La pared, el muro limitante, la distancia y no encuentro de confianza, son lo mismo pensado distinto, la inevitable sensación de soledad real, sin el condimento del pesar que le agregamos.
Es así, la distancia inicial y posterior siempre está, a lo sumo podemos hacer hincapié en sentirnos unidos, acompañados, pero siempre estará.
Porque primero hay que aceptar que estamos solos para después salir a la búsqueda bien intencionada de compañeros de viaje, sin aferrarse a nada más que lo que se nos ofrece.
En compartir escenas renovadas reside todo el núcleo de desenlace. Y la pared o la indiferencia siguen ahí, sólo que guardadas por un rato.
¿De qué tener vergüenza si es sólo darnos a conocer tal como lo vemos en solitario?
De ahí nada puede ser juzgado, porque es la propia sensación la que reproduce nuevas escenas. Y la película vuelve a comenzar.

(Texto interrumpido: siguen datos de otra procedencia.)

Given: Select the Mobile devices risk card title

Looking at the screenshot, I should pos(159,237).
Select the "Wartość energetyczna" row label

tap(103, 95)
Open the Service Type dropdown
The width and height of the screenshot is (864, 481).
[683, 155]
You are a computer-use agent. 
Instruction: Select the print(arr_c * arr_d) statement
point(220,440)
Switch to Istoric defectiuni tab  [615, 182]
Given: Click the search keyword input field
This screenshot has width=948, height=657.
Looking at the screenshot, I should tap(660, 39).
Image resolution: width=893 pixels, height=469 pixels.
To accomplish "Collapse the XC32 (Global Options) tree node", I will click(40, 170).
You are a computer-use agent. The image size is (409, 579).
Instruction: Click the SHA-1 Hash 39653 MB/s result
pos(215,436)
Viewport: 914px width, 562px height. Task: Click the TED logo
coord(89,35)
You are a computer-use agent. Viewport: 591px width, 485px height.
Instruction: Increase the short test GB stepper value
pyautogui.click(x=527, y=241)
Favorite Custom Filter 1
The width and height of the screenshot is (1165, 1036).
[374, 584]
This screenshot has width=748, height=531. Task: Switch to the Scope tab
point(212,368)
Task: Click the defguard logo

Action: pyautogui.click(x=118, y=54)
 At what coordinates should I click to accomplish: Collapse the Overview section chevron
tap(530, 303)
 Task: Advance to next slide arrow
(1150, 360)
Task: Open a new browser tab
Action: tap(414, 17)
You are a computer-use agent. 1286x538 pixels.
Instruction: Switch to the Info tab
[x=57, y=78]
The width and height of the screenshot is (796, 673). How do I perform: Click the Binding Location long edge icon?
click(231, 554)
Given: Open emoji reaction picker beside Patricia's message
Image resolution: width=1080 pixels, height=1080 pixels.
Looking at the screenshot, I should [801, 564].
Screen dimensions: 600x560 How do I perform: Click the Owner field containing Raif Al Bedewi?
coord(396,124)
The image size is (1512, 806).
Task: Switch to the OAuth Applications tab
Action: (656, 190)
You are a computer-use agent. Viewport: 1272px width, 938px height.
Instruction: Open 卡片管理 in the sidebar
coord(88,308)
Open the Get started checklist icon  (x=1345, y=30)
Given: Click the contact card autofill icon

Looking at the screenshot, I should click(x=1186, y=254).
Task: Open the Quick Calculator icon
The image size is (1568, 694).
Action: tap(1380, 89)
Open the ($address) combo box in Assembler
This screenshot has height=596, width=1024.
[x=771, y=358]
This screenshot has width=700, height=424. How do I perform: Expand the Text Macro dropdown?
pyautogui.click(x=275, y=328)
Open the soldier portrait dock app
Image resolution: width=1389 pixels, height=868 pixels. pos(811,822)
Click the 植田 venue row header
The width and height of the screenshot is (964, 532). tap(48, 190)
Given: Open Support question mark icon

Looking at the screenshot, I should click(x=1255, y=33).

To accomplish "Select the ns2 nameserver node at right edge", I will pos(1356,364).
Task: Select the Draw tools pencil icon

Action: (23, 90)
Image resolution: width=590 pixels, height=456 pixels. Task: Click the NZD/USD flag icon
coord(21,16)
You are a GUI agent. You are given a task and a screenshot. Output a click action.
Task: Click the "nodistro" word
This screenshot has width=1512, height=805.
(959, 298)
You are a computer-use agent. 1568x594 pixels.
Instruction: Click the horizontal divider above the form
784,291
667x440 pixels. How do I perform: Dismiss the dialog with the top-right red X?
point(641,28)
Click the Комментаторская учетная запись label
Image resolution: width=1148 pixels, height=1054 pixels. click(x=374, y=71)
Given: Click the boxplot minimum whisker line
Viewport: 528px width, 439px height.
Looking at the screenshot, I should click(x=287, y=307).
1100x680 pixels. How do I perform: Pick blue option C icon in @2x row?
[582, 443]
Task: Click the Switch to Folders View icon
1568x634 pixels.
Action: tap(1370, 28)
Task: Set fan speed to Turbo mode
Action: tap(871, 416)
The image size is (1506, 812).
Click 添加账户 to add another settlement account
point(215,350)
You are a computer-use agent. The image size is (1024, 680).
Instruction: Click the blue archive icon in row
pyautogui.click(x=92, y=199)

Las paredes del mundo, de la realidad, son blandas, lo podamos ver o no por estar tan metidos en nuestra rígida sensación de ser materia. Venimos al mundo a aprender y buscar adeptos a las causas que se asemejen a la nuestra, sin olvidar que somos uno, conectado con el todo.
Y de ahí se ven blandas las paredes, las limitaciones, si es a propia elección, a gusto de quien lo lleve.
Lo duro, lo tosco, de la pared, está dado por la acotación que le impregnamos a la realidad, para entenderla, para sentirnos cómodos y contenidos, porque ¿si no estuvieran? Si se levantaran las paredes que delimitan el escenario de la propia vida, ¿a dónde iríamos a parar? ¿Habría espacio para la expresión de todos los que componen este mundo?
La acotación tienen su razón de ser, y es la represión autoimpuesta para permitirnos enfocar y crecer en el núcleo, en el ámbito propicio que nos creamos cada día para desarrollarnos, para desenvolvernos con soltura.
Y a la espera de la próxima aventura.